In recent years, there has been an increase in the number of patients considered candidates for ED intubations.
1-4 In one series, 41.3% of ED intubations were for airway protection, while 57.4% were for mechanical ventilation.
4There are several major reasons for endotracheal intubation (ETI):
- Failure to maintain adequate oxygenation and ventilation.
- Absent or inadequate respirations.
- Impending airway obstruction or failure
- Inability to protect the airway.
- Inability to swallow or handle secretions.
- Coma (Glasgow Coma Scale ≤ 8).
Pharmacologic paralysis and intubation are not generally preferred over sedation for an emotionally distressed or intoxicated individual. In certain circumstances, however, it may be necessary to sedate and paralyze a combative patient in order to perform essential diagnostic procedures and to protect the patient from harm. This scenario is seen most often in the trauma bay, where a combative patient with a potential cervical spine injury may require "aggressive" control.

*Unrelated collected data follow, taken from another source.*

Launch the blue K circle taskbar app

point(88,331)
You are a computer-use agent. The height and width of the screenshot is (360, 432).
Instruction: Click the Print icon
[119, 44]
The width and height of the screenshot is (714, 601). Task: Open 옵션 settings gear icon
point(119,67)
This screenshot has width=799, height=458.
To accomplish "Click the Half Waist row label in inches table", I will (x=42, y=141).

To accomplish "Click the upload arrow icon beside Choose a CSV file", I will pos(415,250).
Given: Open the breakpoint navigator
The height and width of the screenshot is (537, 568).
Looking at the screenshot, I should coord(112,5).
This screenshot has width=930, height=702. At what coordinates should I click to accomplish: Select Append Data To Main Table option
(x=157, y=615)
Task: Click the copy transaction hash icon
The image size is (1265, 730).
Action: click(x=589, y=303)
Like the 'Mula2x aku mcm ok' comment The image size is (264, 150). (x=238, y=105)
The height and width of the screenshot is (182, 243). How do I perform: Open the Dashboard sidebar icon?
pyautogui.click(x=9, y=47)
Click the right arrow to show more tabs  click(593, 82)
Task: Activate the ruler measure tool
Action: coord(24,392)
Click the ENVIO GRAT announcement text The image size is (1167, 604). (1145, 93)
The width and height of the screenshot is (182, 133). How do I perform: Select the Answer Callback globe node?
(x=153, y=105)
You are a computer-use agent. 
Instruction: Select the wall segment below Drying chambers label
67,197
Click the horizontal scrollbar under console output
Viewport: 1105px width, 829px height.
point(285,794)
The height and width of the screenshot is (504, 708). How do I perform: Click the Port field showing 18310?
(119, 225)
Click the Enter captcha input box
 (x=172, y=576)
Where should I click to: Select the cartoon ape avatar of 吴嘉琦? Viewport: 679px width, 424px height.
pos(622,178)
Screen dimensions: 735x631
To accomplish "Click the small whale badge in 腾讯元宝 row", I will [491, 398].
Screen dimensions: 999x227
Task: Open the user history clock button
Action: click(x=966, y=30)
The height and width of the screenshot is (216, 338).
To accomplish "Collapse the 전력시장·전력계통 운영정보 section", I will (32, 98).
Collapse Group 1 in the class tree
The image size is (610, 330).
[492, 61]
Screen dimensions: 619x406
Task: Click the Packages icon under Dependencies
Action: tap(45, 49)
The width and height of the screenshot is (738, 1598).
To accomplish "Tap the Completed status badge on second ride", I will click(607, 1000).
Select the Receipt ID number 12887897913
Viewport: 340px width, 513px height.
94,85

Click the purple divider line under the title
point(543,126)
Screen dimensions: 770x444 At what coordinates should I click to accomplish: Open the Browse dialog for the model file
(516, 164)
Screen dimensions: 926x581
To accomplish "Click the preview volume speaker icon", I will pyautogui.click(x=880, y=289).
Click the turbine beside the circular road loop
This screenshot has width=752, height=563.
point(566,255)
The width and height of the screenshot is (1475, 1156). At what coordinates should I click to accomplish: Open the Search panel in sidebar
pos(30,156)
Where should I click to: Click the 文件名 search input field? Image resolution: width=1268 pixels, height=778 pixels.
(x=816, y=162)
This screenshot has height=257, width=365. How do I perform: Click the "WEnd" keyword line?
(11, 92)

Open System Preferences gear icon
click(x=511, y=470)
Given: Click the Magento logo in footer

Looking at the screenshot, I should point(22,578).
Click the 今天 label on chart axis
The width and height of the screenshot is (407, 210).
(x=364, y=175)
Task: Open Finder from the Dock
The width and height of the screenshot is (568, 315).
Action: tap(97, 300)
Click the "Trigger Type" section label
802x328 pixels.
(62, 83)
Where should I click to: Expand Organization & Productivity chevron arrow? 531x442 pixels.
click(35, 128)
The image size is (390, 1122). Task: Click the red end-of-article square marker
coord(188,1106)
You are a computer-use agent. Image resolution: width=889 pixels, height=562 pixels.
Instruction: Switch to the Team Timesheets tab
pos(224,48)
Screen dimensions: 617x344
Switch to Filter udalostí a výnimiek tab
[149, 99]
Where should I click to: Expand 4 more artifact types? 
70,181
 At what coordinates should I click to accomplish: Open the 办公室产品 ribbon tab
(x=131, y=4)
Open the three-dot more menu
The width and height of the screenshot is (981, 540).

There are numerous recommendations regarding the need for intubation that hinge upon numerical data such as blood gas indices. While these objective criteria provide an aura of science, most ED intubations are correctly based upon the clinical judgment of the physician.
Physical examination often provides more guidance in airway decisions than the patient's history. A long dissertation from a patient regarding how short of breath they are is reassuring. The more "long-winded" the exposition, the better!